The chair of the task force will be Katherine D. Seale, current Landmark Commission chair and former Preservation Dallas executive director. Task force members draw from a range of downtown developers, property owners, and representatives from local organizations from the preservation, planning and architecture community.
“The task force will start by looking inwardly at where we are now as a city with preservation and development policies, where we have been over time, and the major moments in between,” said Seale. “From there, the group will look outwardly at how other cities blend development with preservation for mutual benefit and come back to the city with recommendations and best practices.”
An introduction meeting of the task force is set for Wednesday, January 14. The group will meet multiple times over 90 days including a kick-off meeting and final meeting with the presentation of findings. All meetings will be recorded and part of public record as part of the Texas Open Meetings Act.

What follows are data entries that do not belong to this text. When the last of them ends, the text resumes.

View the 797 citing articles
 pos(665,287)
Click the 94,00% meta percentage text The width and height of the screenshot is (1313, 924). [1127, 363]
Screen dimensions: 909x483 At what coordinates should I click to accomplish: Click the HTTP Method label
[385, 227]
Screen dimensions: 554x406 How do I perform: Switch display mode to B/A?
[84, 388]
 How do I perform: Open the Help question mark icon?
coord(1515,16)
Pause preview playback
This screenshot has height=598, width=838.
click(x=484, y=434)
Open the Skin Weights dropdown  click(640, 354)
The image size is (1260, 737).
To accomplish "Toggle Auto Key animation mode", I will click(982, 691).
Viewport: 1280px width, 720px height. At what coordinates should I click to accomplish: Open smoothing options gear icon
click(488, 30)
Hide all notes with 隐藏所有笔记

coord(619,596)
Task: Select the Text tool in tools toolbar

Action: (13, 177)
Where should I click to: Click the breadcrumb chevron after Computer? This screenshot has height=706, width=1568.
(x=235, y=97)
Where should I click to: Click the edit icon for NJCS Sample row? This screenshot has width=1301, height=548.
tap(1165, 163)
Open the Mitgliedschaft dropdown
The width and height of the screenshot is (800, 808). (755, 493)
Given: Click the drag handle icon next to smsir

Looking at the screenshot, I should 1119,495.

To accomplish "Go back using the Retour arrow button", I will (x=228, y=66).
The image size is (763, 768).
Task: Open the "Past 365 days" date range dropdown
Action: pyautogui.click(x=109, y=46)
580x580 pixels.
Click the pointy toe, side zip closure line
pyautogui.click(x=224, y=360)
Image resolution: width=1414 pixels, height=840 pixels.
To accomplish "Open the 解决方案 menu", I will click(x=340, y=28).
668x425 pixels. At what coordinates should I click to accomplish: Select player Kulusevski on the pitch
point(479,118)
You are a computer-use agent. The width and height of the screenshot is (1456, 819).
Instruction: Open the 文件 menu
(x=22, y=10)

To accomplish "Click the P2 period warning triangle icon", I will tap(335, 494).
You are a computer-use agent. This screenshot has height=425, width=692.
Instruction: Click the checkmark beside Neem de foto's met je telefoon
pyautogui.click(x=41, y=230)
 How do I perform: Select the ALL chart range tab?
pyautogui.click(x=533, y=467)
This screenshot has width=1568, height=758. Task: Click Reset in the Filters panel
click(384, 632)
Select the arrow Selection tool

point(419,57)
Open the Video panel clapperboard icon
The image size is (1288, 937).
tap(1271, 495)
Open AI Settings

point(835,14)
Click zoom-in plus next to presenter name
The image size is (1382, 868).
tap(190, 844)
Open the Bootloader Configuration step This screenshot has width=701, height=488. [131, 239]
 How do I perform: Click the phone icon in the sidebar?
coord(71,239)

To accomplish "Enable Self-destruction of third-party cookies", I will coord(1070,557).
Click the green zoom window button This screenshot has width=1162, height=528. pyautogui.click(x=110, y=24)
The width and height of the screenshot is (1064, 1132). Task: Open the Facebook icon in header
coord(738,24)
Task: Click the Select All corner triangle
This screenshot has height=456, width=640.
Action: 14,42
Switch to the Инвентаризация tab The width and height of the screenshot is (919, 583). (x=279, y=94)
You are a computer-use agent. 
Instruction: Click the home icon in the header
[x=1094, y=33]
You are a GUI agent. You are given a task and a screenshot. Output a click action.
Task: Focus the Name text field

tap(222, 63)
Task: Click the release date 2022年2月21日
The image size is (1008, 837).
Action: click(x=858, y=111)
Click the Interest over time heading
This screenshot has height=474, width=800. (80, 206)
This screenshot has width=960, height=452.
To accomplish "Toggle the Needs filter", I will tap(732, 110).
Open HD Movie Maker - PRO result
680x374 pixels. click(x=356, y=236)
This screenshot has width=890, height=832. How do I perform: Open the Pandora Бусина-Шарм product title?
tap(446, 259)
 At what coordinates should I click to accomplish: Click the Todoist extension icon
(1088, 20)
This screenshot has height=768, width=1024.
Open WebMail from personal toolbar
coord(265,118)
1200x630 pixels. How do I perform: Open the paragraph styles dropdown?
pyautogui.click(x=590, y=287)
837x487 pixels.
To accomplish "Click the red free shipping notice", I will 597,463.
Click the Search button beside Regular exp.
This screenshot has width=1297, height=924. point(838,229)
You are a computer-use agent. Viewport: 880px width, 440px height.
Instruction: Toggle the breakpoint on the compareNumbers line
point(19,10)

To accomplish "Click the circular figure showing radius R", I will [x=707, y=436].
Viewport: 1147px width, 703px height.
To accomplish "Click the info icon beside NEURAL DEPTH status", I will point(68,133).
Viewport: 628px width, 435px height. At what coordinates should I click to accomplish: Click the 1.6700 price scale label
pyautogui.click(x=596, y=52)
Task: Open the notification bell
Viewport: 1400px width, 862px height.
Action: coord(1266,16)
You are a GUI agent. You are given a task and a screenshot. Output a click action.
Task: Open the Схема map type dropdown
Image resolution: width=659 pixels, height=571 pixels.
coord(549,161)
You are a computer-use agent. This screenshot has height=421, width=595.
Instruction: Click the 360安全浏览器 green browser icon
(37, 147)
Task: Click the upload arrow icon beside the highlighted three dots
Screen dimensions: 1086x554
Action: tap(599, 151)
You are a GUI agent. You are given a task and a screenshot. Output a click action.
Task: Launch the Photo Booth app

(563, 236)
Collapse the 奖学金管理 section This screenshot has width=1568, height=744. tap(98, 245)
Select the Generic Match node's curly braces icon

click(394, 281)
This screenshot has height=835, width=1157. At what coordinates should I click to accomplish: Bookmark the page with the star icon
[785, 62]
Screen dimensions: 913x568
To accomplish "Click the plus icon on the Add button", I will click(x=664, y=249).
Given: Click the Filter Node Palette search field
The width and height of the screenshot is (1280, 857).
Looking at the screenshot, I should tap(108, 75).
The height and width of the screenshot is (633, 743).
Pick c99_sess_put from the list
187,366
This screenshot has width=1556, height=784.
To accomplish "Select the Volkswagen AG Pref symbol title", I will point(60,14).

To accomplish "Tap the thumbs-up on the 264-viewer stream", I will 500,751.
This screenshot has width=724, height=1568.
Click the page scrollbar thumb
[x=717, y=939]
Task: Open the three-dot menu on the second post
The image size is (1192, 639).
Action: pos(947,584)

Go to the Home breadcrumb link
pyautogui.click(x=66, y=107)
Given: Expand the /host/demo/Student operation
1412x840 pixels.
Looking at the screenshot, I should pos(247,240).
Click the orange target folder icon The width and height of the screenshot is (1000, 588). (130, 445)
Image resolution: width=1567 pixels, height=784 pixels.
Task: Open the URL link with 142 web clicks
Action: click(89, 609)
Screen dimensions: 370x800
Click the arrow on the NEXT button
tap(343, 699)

In addition to Seale, the other task force members and represented organizations include: Larry Hamilton, founder and CEO of Hamilton Properties Corporation; Mitch Paradise, president of Paradise Development and The Real Estate Council (TREC) representative; Jack Matthews, president of Matthews Southwest and Downtown Dallas, Inc. representative; Brian Keith, director of Urban Design/Planning at JHP Architecture/Urban Design and Greater Dallas Planning Council representative; Brian Adams, principal at Callison; Scott Remphrey, president of The Brytar Companies; Todd Watson, vice president at Hunt Realty Investments; Bob Meckfessel, president DSGN Associates and AIA Dallas representative; Connie Cooper, owner of Cooper Consulting Company, Inc. representing the North Texas Chapter of the American Planning Association; and David Preziosi, executive director of Preservation Dallas.